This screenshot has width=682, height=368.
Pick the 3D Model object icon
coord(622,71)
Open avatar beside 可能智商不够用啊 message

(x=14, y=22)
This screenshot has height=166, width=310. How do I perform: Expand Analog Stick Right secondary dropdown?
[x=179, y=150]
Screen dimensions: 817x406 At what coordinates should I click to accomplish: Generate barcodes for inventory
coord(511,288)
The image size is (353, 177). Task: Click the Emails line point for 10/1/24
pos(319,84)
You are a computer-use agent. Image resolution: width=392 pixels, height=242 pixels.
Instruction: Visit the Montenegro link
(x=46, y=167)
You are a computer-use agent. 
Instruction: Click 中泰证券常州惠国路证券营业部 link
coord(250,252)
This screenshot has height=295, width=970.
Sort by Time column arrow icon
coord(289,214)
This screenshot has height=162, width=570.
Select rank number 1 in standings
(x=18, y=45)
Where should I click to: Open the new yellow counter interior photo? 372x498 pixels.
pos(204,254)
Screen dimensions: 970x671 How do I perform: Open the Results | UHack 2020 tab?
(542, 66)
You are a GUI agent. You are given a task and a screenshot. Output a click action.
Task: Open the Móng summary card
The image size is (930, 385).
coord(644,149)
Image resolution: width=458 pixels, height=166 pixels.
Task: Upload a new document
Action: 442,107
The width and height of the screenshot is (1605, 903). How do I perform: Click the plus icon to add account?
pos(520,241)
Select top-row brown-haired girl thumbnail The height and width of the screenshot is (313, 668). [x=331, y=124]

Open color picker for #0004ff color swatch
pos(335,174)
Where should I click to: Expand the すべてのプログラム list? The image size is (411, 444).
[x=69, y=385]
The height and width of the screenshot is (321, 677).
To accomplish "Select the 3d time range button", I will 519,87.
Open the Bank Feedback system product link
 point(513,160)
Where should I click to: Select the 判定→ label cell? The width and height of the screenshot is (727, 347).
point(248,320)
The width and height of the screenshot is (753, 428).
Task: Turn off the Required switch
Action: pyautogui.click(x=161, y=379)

○ ○ ○ ○ ○

Could you write out all of the items above word for word, without changing anything?

This screenshot has width=682, height=368.
Pick the 3D Model object icon
coord(622,71)
Open avatar beside 可能智商不够用啊 message

(x=14, y=22)
This screenshot has height=166, width=310. How do I perform: Expand Analog Stick Right secondary dropdown?
[x=179, y=150]
Screen dimensions: 817x406 At what coordinates should I click to accomplish: Generate barcodes for inventory
coord(511,288)
The image size is (353, 177). Task: Click the Emails line point for 10/1/24
pos(319,84)
You are a computer-use agent. Image resolution: width=392 pixels, height=242 pixels.
Instruction: Visit the Montenegro link
(x=46, y=167)
You are a computer-use agent. 
Instruction: Click 中泰证券常州惠国路证券营业部 link
coord(250,252)
This screenshot has height=295, width=970.
Sort by Time column arrow icon
coord(289,214)
This screenshot has height=162, width=570.
Select rank number 1 in standings
(x=18, y=45)
Where should I click to: Open the new yellow counter interior photo? 372x498 pixels.
pos(204,254)
Screen dimensions: 970x671 How do I perform: Open the Results | UHack 2020 tab?
(542, 66)
You are a GUI agent. You are given a task and a screenshot. Output a click action.
Task: Open the Móng summary card
The image size is (930, 385).
coord(644,149)
Image resolution: width=458 pixels, height=166 pixels.
Task: Upload a new document
Action: 442,107
The width and height of the screenshot is (1605, 903). How do I perform: Click the plus icon to add account?
pos(520,241)
Select top-row brown-haired girl thumbnail The height and width of the screenshot is (313, 668). [x=331, y=124]

Open color picker for #0004ff color swatch
pos(335,174)
Where should I click to: Expand the すべてのプログラム list? The image size is (411, 444).
[x=69, y=385]
The height and width of the screenshot is (321, 677).
To accomplish "Select the 3d time range button", I will 519,87.
Open the Bank Feedback system product link
 point(513,160)
Where should I click to: Select the 判定→ label cell? The width and height of the screenshot is (727, 347).
point(248,320)
The width and height of the screenshot is (753, 428).
Task: Turn off the Required switch
Action: pyautogui.click(x=161, y=379)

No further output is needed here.